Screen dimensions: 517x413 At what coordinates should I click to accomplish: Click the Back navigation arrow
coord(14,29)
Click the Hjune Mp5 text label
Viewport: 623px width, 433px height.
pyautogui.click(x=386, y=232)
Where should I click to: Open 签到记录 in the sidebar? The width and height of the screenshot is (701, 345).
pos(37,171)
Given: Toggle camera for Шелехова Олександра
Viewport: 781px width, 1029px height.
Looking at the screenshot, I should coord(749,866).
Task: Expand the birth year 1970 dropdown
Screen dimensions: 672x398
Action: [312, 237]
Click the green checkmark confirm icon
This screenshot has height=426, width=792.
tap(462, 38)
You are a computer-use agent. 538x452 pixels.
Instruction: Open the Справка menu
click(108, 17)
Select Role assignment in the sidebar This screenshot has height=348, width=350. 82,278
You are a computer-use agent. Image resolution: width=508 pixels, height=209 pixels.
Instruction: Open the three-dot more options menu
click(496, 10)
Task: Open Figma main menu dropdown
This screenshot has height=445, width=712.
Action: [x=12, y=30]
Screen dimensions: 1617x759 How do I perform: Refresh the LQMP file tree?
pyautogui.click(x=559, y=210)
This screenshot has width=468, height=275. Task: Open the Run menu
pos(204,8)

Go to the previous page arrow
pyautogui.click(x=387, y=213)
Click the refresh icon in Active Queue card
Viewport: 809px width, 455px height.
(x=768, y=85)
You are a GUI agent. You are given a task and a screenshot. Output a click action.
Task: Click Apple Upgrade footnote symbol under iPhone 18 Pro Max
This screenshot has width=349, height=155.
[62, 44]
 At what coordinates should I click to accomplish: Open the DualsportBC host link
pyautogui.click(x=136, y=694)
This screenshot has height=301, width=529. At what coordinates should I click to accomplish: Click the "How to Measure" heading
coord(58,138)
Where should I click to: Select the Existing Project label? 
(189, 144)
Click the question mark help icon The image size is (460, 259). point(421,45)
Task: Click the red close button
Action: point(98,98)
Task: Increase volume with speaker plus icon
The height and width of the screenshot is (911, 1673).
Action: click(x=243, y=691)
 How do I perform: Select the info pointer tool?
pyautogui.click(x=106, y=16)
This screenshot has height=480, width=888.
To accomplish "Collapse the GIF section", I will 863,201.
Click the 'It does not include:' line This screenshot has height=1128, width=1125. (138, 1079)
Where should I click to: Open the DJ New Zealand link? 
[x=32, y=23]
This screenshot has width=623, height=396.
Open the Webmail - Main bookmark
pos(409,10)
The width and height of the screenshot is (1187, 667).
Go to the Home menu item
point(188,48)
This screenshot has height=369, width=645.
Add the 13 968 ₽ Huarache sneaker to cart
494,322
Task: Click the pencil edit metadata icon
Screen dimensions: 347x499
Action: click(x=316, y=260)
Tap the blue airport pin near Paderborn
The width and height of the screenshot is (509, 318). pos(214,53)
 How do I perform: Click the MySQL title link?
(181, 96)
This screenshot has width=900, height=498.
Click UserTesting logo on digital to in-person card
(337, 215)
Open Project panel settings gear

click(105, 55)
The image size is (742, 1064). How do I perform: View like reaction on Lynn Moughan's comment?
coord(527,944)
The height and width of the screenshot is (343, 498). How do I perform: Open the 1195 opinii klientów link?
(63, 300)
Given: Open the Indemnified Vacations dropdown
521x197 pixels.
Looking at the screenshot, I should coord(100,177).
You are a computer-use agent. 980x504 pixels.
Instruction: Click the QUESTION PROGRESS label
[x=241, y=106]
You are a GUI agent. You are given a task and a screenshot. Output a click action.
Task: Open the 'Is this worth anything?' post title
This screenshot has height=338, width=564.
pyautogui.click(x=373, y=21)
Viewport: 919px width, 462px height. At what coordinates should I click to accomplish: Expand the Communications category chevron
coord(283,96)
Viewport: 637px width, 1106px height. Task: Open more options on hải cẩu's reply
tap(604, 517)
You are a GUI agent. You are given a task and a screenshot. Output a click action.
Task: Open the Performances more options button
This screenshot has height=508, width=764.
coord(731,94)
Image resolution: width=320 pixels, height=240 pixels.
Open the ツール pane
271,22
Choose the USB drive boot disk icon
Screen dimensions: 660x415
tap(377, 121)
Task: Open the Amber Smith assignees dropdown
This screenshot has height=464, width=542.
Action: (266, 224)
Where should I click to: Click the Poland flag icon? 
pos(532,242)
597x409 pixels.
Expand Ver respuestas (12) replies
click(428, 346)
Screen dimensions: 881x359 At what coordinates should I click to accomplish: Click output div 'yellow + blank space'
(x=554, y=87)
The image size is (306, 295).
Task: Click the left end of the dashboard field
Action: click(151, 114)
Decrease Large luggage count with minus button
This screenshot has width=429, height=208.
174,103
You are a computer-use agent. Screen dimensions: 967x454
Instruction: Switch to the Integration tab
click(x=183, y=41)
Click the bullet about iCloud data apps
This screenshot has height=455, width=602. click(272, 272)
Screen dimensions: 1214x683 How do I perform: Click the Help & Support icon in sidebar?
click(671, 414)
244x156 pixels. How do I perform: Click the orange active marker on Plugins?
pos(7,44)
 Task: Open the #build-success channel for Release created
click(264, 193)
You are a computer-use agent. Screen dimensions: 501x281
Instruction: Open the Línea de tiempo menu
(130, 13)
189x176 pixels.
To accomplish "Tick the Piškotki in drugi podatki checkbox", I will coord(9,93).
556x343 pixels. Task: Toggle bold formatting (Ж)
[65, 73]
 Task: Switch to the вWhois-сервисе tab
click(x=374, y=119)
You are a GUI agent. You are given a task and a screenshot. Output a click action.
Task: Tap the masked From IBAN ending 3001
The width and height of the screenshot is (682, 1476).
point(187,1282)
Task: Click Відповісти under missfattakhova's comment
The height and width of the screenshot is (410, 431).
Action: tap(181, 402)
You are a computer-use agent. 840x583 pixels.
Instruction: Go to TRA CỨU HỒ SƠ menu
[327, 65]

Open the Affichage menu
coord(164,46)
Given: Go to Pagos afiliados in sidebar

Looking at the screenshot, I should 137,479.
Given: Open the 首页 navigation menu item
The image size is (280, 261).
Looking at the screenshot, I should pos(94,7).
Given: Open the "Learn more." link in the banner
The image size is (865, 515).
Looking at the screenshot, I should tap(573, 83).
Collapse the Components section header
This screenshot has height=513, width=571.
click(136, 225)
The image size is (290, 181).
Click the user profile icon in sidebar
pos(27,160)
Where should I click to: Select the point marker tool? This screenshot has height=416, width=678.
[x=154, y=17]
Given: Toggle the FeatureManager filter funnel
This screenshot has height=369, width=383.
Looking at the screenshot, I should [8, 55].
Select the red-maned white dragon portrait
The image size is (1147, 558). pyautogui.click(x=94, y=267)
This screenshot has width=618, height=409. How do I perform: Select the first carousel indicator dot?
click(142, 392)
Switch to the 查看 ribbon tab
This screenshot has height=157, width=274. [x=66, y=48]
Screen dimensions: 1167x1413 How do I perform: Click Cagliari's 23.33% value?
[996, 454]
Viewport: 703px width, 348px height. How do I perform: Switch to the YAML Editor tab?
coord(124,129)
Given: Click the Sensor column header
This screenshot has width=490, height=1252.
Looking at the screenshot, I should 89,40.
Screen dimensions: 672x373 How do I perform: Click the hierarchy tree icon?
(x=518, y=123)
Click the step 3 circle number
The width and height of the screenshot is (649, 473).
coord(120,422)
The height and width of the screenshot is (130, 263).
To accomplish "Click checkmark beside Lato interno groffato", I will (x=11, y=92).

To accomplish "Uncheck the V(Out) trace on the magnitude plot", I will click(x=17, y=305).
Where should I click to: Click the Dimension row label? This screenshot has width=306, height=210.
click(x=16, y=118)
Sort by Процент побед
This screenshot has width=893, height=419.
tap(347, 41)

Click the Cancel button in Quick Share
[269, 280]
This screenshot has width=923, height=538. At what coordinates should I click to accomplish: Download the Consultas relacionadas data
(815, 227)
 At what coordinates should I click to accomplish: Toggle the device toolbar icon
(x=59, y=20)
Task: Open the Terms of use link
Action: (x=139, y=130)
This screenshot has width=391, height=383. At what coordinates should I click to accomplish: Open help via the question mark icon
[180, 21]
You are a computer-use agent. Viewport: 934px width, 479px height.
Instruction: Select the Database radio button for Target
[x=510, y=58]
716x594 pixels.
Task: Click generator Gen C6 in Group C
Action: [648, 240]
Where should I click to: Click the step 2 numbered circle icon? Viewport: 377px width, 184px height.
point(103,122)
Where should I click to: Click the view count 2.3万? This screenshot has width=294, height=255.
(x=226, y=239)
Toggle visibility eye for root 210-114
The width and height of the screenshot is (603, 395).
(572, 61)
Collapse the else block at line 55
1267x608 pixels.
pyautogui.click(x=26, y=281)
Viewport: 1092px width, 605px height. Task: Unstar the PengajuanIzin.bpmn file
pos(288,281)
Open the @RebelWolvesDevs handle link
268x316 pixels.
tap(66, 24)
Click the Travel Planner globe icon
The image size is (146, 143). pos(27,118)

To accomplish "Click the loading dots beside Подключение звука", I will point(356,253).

═══

■ **Your assignment**:
Everything above from the line containing "Viewport: 637px width, 1106px" down to the line containing "Task: Open the Performances" should be copied exactly, both end lines included, and nothing else.

■ **Response to this task**:
Viewport: 637px width, 1106px height. Task: Open more options on hải cẩu's reply
tap(604, 517)
You are a GUI agent. You are given a task and a screenshot. Output a click action.
Task: Open the Performances more options button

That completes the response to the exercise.